Sedangkan Chandra, pria itu memandang diam-diam kearah tiga wanita yang tengah berbincang tersebut. Memandang satu orang wanita yang selalu mengisi hatinya, Nadine.

“Liatin aja terus, Chan.” Ejek Juan diikuti suara tertawa milik Raka. Dua orang tersebut memang sering menggodanya jika sudah menyangkut tentang Nadine. “Meleleh dah itu sih Nadine lo liatin terus, Chan.” Lanjut Raka lalu tertawa bersama Juan.
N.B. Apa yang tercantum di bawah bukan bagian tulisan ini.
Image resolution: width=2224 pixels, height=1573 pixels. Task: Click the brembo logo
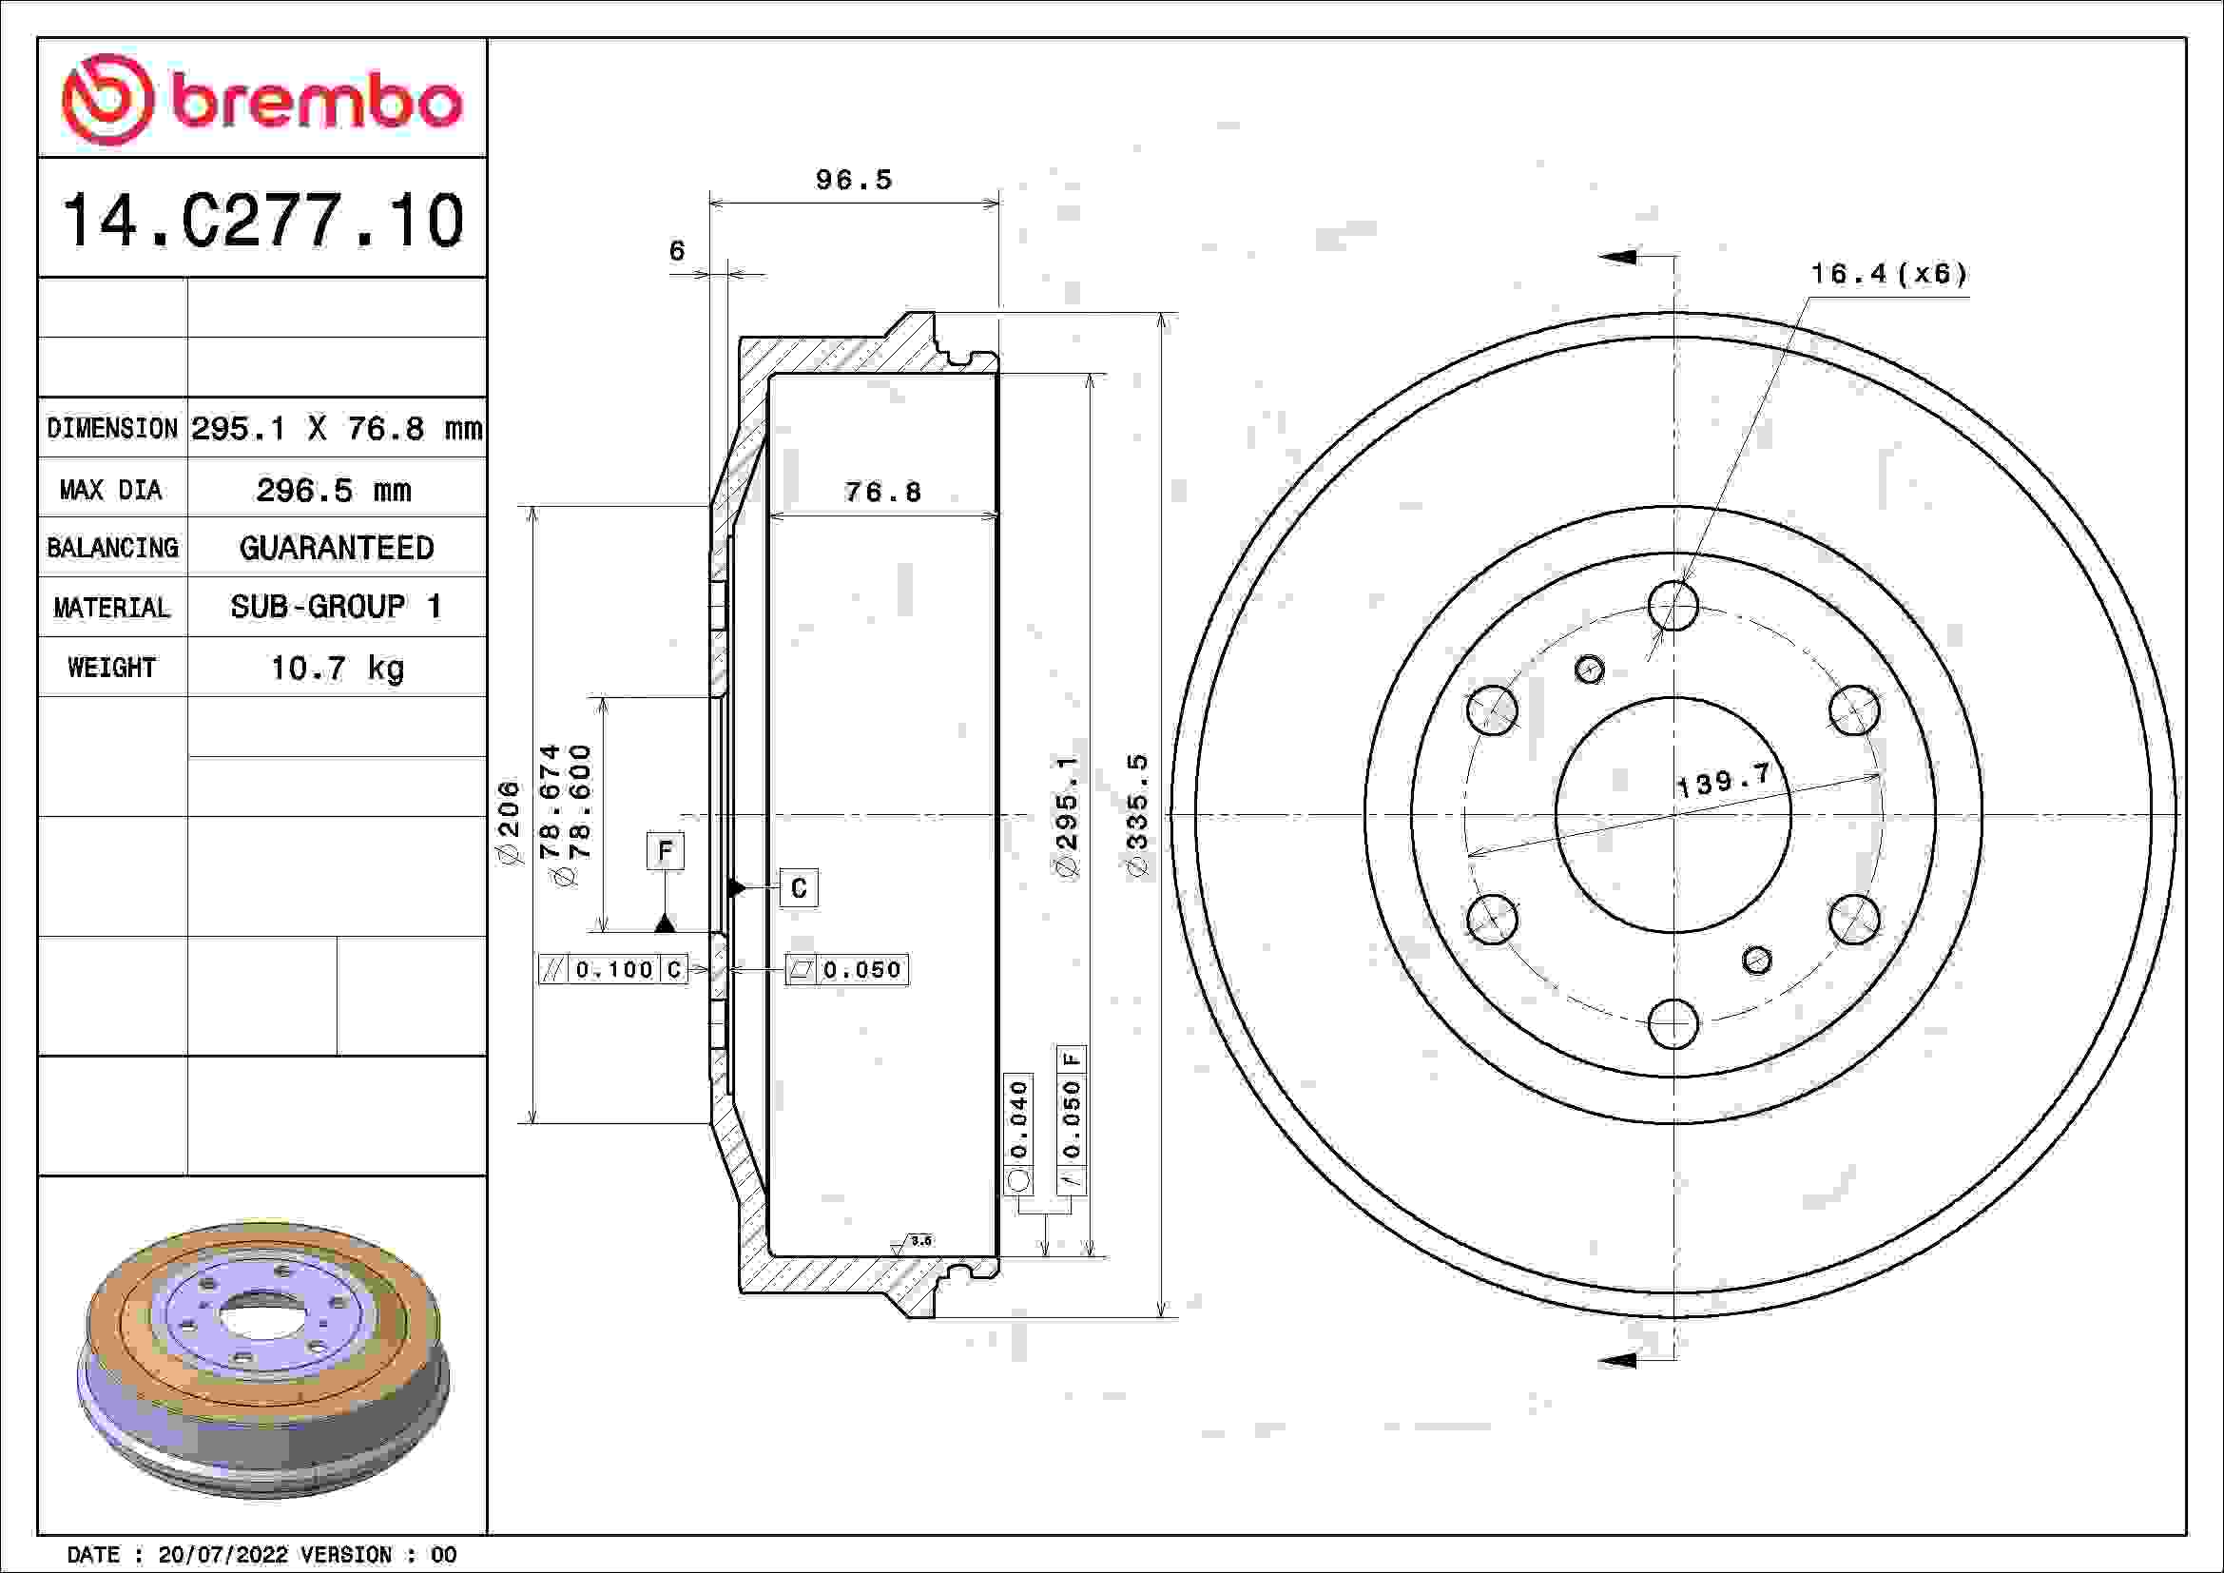tap(261, 100)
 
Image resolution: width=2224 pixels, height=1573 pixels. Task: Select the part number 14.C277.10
tap(262, 221)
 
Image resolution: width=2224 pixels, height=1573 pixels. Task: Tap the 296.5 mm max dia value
tap(334, 490)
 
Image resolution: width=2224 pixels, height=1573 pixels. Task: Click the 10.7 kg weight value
tap(336, 668)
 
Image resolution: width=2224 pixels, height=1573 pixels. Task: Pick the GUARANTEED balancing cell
tap(336, 548)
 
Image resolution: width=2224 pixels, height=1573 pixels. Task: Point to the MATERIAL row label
tap(111, 608)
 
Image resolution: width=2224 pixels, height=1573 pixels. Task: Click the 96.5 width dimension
tap(853, 180)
Lain dengan Jenar yang hanya diam memandang ketiga temannya tersebut, lalu mengalihkan pandangannya ke seseorang yang menjadi topik pembicaraan teman-temannya. “Jen, nanti cek motor gue dulu ya.” Jenar mengalihkan pandangannya kembali ke Juan, Raka dan Chandra. “Iya nanti gue cek motor lo abis kelas.”

—Apart Jeno

Chandra mengeluarkan beberapa kaleng soda yang ia bawa keatas meja. Sedangkan Juan dan Raka duduk diantara Jenar. Raka meringis pelan melihat wajah Jenar saat ini. Terlalu banyak luka diwajahnya. “Diobatin sama siapa ini, Jen?” Tanya Raka sembari berusaha menyentuh luka dipipi Jenar dan mendapatkan hadiah pukulan kecil dari Jenar.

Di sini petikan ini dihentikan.